17    Fourth, the company that is disputing service bears the onus of establishing “proof to the contrary” pursuant to s 29 of the Interpretation Act by, relevantly, proving non-delivery at the company’s registered office: Re AXF Group at [42]; Panimo Nominees Pty Ltd v Vasiliki Lobsters Melbourne Pty Ltd [2011] VSC 321 at [19]. The company does not, however, need to adduce evidence that would exclude an inference of delivery; rather, the company must establish that non-delivery is the more probable inference that may be drawn from the evidence than any other competing inference: Chen v Kornucopia at [49].

18    Fifth, it is a question of fact in each case whether or not delivery has occurred: Deputy Commissioner of Taxation v Melking Holdings Pty Ltd [2019] FCA 988 at [56]. Evidence that the letter enclosing the statutory demand was returned marked “undelivered”, “returned to sender”, or “not known at this address” may be sufficient to prove that the demand was not delivered: Re Rustic Homes Pty Ltd (1988) 49 SASR 41; CGU Workers Compensation (Victoria) Ltd (1999) 151 FLR 270 at [74]-[77] and [84]; Commonwealth Banking Corporation Pty Ltd v Pacific Mobile Phones Pty Ltd (2008) 219 FLR 422 at [1], [11], [23]; Re AXF Group at [72], [76], [84]; Melking at [54]. Likewise, evidence that the letter enclosing the demand was not returned so marked might be a significant indication as to whether or not delivery had occurred, particularly if there is no other evidence bearing on that issue: Re AXF Group at [84]; A/Sathrineholm v Norequipment Trading Ltd [1972] 2 QB 314 at 320-322; Fancourt at 95; Chen v Kornucopia at [45]. That is not to say that evidence that the letter was not so returned is necessarily decisive. Consideration must be given to the evidence as a whole.

THE ISSUES

19    Regrettably, the parties did not refer the Court to many of the relevant authorities, or address their submissions to the principles that I have been able to distil from them. Putting to one side Utech’s challenge to Mr Kutasi’s evidence, Utech’s submissions focussed on s 160 of the Evidence Act and whether the evidence raised a sufficient doubt that the statutory demand was received at its registered address. If, however, Mr Kutasi’s evidence is accepted, the relevant question is whether the Utech had discharged its burden of establishing proof to the contrary pursuant to s 29 of the Interpretation Act by, relevantly, proving non-delivery at the company’s registered office.

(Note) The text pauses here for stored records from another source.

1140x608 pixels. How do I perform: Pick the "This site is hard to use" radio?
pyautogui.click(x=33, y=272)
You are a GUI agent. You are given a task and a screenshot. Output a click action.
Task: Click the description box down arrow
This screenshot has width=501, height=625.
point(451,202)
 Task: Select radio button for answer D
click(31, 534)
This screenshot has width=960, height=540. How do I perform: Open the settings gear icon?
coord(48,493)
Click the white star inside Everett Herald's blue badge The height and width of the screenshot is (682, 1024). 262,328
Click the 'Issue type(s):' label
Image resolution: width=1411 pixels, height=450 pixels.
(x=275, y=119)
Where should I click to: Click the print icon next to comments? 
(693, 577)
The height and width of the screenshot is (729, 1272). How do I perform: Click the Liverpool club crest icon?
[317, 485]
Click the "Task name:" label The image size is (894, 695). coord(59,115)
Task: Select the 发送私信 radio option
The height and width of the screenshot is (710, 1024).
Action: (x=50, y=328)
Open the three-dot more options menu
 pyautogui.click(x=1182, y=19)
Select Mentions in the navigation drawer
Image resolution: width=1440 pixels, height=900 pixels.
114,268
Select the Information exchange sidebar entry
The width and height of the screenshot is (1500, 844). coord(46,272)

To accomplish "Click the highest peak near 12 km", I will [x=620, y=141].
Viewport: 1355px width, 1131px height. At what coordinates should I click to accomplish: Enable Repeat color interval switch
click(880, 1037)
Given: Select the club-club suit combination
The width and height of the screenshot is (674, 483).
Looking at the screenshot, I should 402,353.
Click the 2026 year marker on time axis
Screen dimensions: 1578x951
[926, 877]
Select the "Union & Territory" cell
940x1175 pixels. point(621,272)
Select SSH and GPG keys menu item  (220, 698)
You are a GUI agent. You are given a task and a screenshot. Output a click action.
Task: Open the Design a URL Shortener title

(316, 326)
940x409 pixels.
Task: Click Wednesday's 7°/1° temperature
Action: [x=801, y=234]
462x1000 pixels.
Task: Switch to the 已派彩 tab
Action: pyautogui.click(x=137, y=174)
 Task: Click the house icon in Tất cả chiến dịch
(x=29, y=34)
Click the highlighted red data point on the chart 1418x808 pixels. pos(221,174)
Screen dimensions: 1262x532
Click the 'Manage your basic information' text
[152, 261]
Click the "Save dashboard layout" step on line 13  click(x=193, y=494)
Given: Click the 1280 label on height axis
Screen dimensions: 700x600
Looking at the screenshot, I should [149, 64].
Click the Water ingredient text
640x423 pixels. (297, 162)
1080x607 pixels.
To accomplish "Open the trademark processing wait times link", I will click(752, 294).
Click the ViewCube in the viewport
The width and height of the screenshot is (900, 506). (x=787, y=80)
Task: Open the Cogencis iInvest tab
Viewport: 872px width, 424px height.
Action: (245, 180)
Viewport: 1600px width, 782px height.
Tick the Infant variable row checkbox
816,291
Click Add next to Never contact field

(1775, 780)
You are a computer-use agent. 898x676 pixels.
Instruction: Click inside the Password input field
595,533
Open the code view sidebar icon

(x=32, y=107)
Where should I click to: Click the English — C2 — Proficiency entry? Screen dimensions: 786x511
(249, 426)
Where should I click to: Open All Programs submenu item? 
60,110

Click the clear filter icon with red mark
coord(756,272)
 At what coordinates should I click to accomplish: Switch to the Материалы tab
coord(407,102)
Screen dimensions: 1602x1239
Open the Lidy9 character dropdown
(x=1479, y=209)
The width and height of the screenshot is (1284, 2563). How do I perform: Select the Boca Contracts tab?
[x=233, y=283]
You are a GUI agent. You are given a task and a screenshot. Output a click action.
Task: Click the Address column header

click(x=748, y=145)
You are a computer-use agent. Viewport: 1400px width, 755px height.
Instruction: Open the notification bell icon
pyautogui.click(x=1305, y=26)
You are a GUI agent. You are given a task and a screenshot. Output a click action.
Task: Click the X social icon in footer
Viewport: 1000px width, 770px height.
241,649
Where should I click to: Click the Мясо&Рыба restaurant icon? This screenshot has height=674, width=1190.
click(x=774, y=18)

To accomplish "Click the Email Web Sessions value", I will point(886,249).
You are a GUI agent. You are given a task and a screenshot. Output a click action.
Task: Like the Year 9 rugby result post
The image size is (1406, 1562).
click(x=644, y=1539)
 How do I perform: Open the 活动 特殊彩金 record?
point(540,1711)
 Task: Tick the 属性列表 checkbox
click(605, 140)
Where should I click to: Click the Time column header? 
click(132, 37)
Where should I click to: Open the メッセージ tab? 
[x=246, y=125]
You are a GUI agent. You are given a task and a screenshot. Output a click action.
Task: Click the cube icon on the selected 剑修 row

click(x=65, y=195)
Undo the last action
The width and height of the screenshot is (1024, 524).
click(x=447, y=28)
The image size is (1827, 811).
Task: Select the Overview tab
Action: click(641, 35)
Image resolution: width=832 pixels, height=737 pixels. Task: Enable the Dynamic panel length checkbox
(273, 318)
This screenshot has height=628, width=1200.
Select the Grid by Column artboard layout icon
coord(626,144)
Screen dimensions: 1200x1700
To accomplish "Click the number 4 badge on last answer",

20    Before addressing that issue, it is necessary to consider and determine Utech’s challenge to Mr Kutasi’s evidence concerning the posting of the statutory demand to Utech’s registered office.

was the statutory demand posted to utech’s registered office?

21    For Electrical Data to prove that the statutory demand was served by post in accordance with s 109X(1)(a) of the Corporations Act and s 29(1) of the Interpretation Act, it was necessary for it to prove, by admissible evidence, that:

(a)    the envelope containing the statutory demand was properly addressed to Utech’s registered office;

(b)    the envelope containing the demand bore a stamp or imprint indicating that the correct postage had been prepaid; and

(c)    the envelope was placed in an Australia Post post-box or receptacle.

22    Unfortunately for Electrical Data, its evidence concerning the service, or purported service, on Utech of the statutory demand was not without its difficulties and curiosities. The sequence of events revealed by the evidence was as follows.

23    Mr Kutasi was the principal of the law firm retained by Electrical Data. On 10 November 2023, he directed his associate, Mr Cameron Shamsabad, to serve Utech at an address in Revesby. That address was the street address of Utech’s principal place of business prior to October 2015. It was not Utech’s principal place of business in 2023. More importantly, it was not Utech’s registered office in 2023.

24    On 10 November 2023, Mr Shamsabad posted the statutory demand to the Revesby address in accordance with Mr Kutasi’s request.

25    According to Mr Kutasi, on the following day he “thought it prudent” to confirm Utech’s registered address. He ascertained that the address was not the Revesby address to which he had directed Mr Shamsabad to post the statutory demand. Rather, it was c/- Mandria Accounting, 3 Howard Road Padstow New South Wales. Mr Kutasi’s evidence was that he posted a copy of the statutory demand to that address on 11 November 2023.

26    Somewhat curiously, however, Mr Kutasi’s evidence was that he did not tell Mr Shamsabad that the address that he had told Mr Shamsabad to post the statutory demand was not Utech’s registered office. Nor did Mr Kutasi tell Mr Shamsabad that on 11 November 2023 he had reposted the statutory demand to Utech’s registered address. As a result, when Mr Shamsabad subsequently drafted the Originating Process for the winding up of Utech, that document did not refer to the fact that the statutory demand had been served by Mr Kutasi posting it to Utech’s registered office on 11 November 2023. Rather, it stated that Mr Kutasi (not Mr Shamsabad) had posted the statutory demand to Utech’s former Revesby address. Mr Kutasi’s evidence in cross-examination was that he did not review the Originating Process before it was filed. It would seem, therefore, that he did not detect that anomaly or defect at the time.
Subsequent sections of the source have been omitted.